Evren a acompanhou com o olhar e entendeu: havia algo que a preocupava, mas não sabia o quê…
***
Ele conhecia muito bem todos aqueles regulamentos. Sert Kaya estava diante do painel de vidro, observando-o em silêncio. Bahar entrou na sala dos médicos e parou. Ficou alguns segundos olhando para as costas dele — eretas, como se fossem talhadas em pedra.
— Precisa de ajuda? — ela perguntou.
— Doutora Bahar, — disse ele, sem se virar.
— Sim, — ela manteve o olhar fixo, — está se familiarizando com os protocolos? — perguntou.
— Nem todos se dão ao trabalho de lê-los, — Sert se virou lentamente para ela.
Bahar apertou o tablet contra o peito e o encarou. Não o conhecia — alto, mais velho, magro — mas entendia perfeitamente que era alguém do Conselho.
— Você é uma daquelas que “sente”, — havia tanto gelo na voz dele que ela quase recuou.
— Prefiro ouvir o paciente a seguir cegamente instruções, — respondeu com sua habitual franqueza.
— É exatamente assim que os erros acontecem! — ele a fitava com certo interesse.
— É exatamente assim que os milagres acontecem, — retrucou.
— Seus milagres quase custaram a vida da garota, se acreditarmos no relatório, — observou ele.
— A garota está viva! — ela não desviou o olhar.
— Isso não é justificativa! — a voz dele soou cortante.

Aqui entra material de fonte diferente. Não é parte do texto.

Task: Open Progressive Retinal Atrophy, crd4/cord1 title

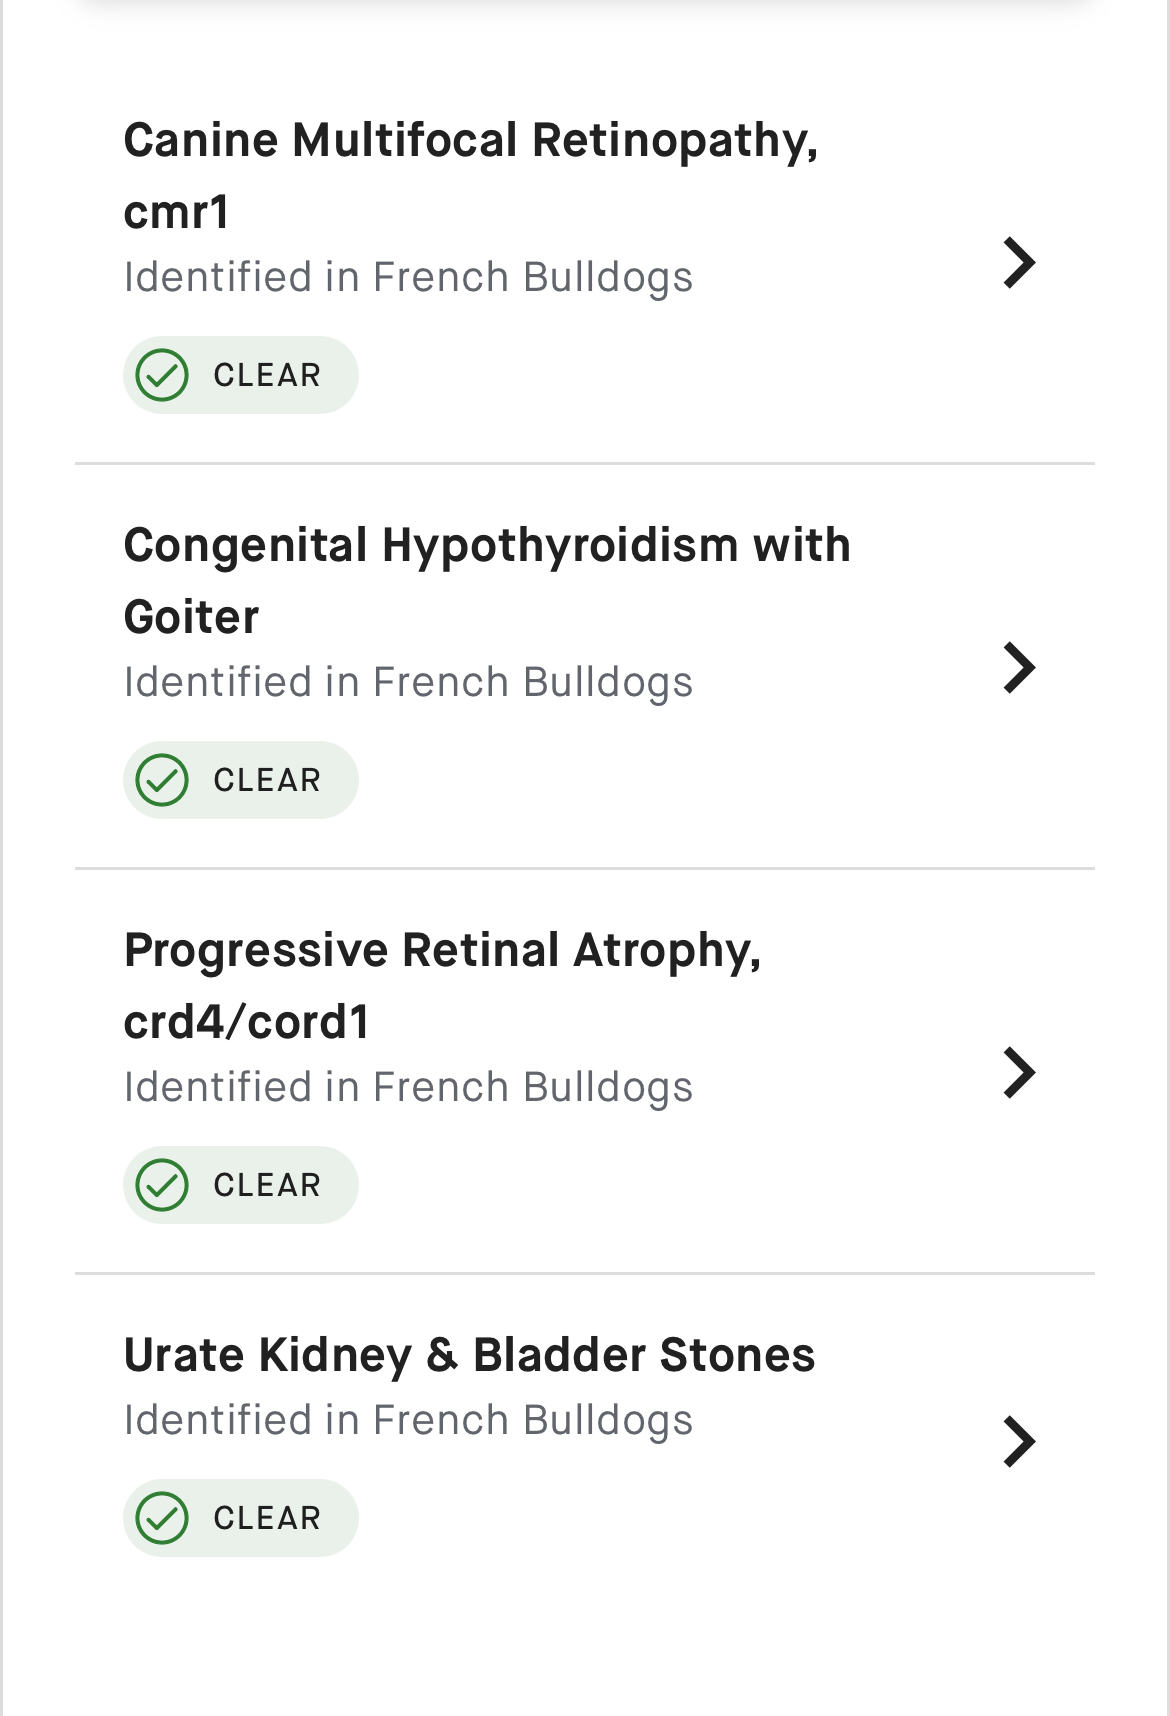Action: pos(442,986)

— É o resultado! — ela não recuava.
— Nos seus olhos não há nem sombra de medo, — ele deu um passo à frente, o ar pareceu ficar mais denso. — Isso é bom, — aproximou-se de forma quase ameaçadora, invadindo seu espaço. — Apenas não confunda confiança com impunidade!
— E você não confunda ordem com verdade! — ela falou firme, sem baixar o tom.

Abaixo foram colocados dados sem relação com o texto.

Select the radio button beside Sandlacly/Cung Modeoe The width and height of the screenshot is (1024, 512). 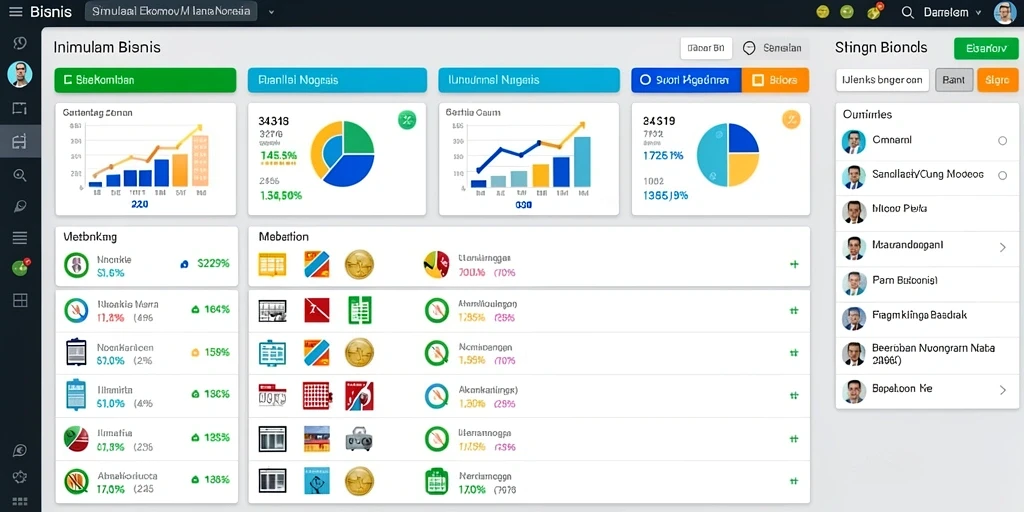(x=1002, y=175)
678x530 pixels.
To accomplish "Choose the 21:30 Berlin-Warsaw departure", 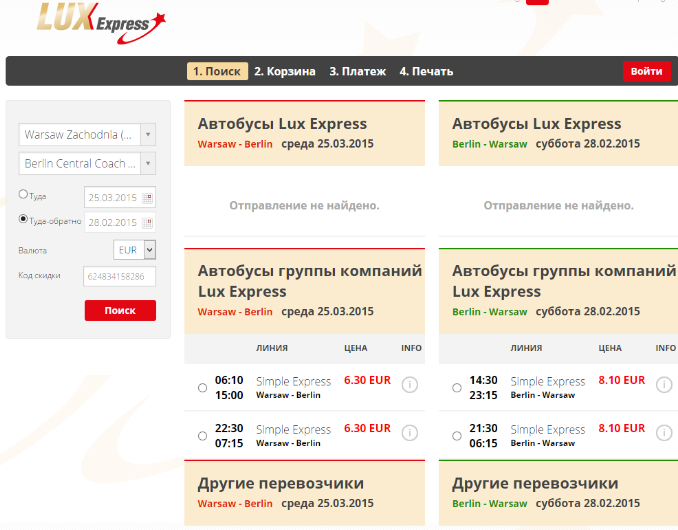I will [457, 436].
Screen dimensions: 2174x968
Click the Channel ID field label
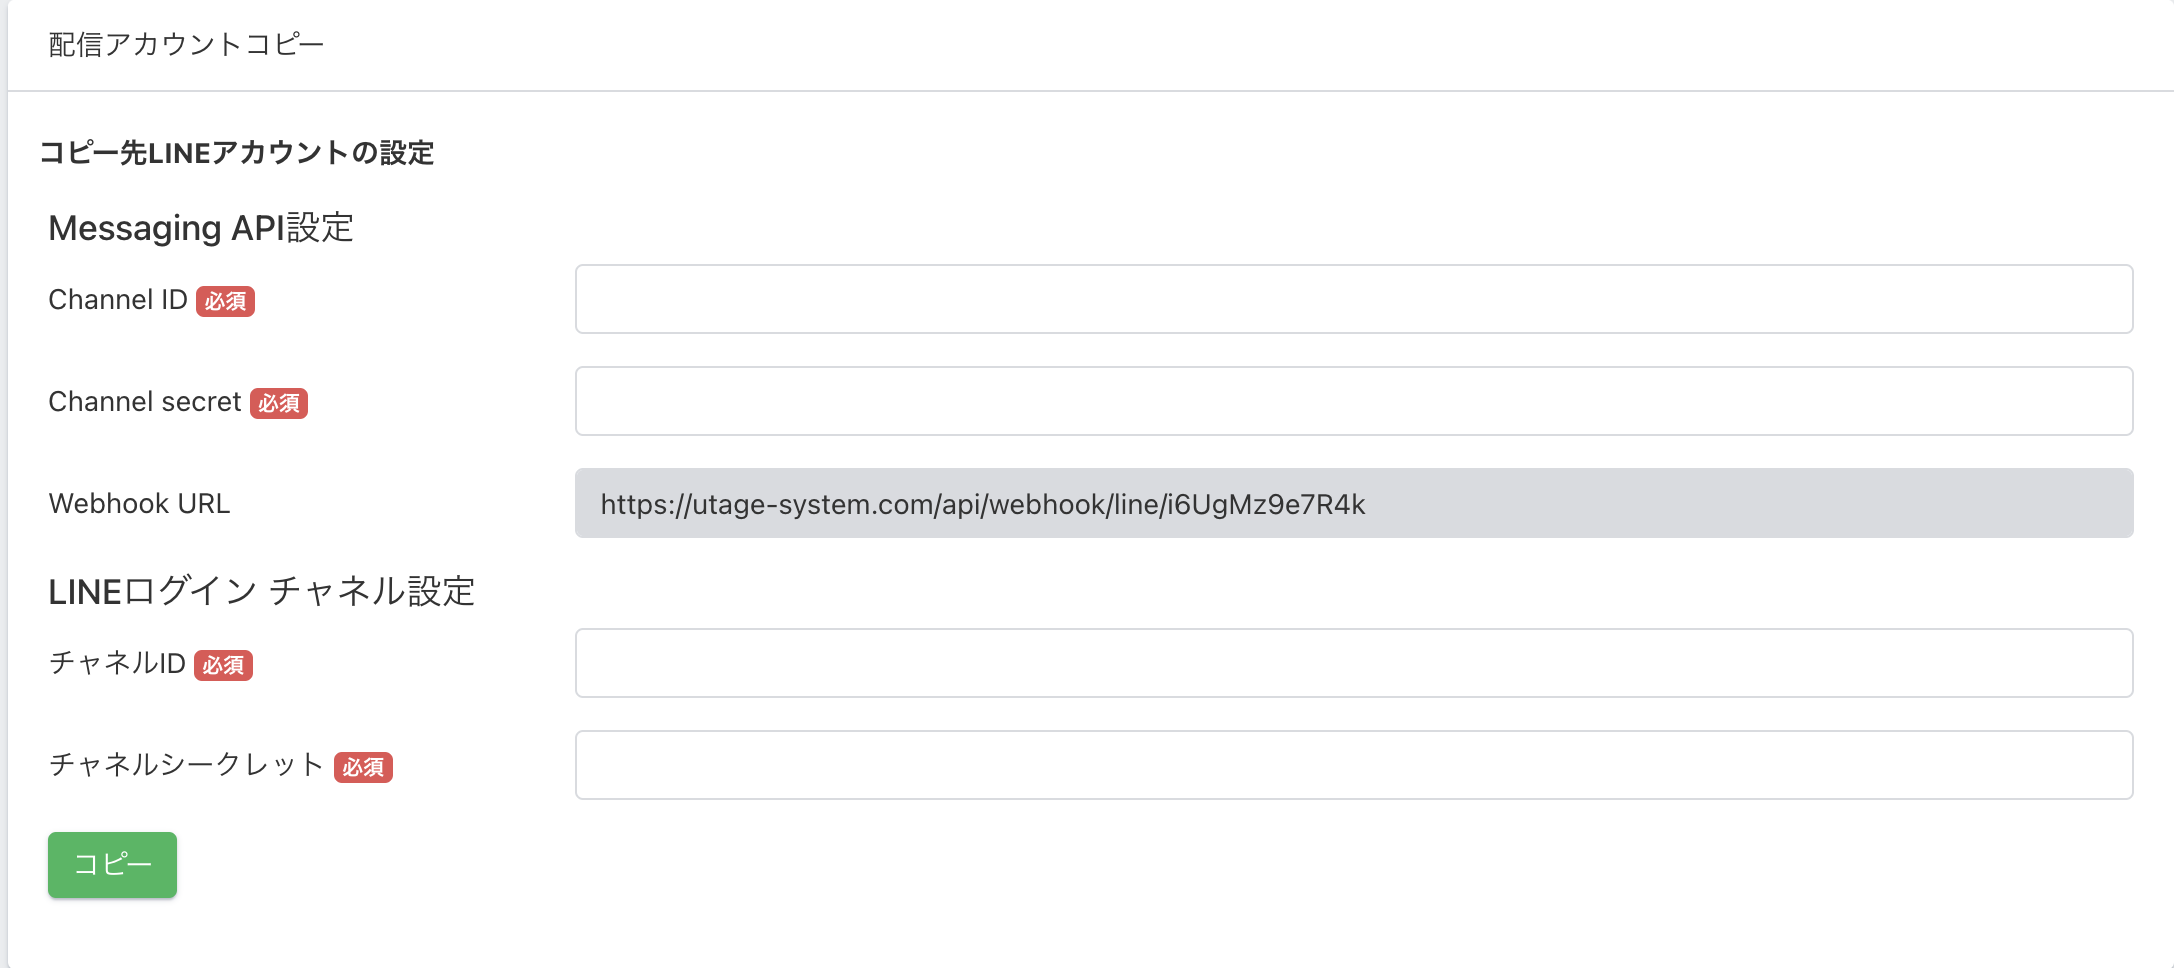point(117,300)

Ele a avaliou em silêncio. Havia algo nela que claramente o irritava e atraía ao mesmo tempo. Aquela mulher não era do tipo dele: não tinha medo, não se submetia, não fugia.

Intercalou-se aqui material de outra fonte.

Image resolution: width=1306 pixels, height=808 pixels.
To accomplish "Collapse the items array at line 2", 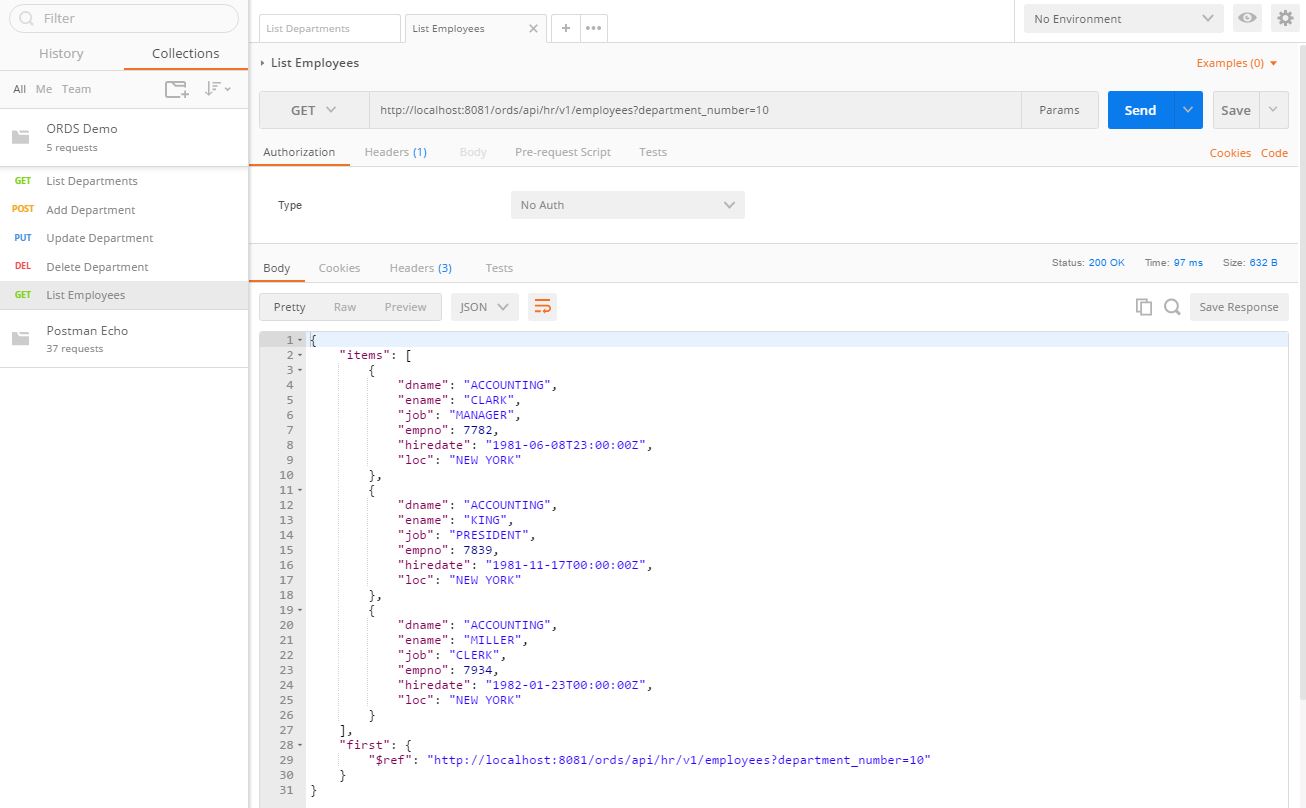I will tap(299, 355).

— Vou ter que vigiar você de perto! — rompeu, enfim, o silêncio.
— Eu não me escondo, — respondeu ela, calma.
Sert Kaya a encarou por um longo instante e então se virou devagar, saindo da sala. Assim que a porta se fechou, Bahar permitiu-se soltar o ar preso.
— Mãe, aí está você! — Uraz entrou apressado.
Bahar levou a mão direita para trás do corpo, nervosa. O que mais temia naquele dia a alcançara — agora olhava nos olhos do filho, esperando acusações.
— O Mert está com febre alta! — o olhar de Uraz corria perdido de um lado a outro; e aquilo não era nada do que ela esperava ouvir.
— O quê? — ela deu um passo em sua direção, pousando a mão sobre a dele. — O que aconteceu?
— Não sei, Siren não consegue controlar, — suas mãos tremiam um pouco. Agora ela entendia por que ainda não tinha cruzado com Siren — ela simplesmente não estava no hospital. — Você pode ajudar? Eu ainda estou ocupado, o professor e a Aliya… — ele não chegou a pronunciar o nome dele.
— Claro, — a mão dela tocou a face do filho. — Uraz, acalme-se, só vou me trocar, — disse, dirigindo-se à porta. — E… — não terminou a frase, porque deu de frente com Sert.
— Então é assim que vocês resolvem as coisas? — a voz dele era puro gelo. — Primeiro as crianças, depois os pacientes?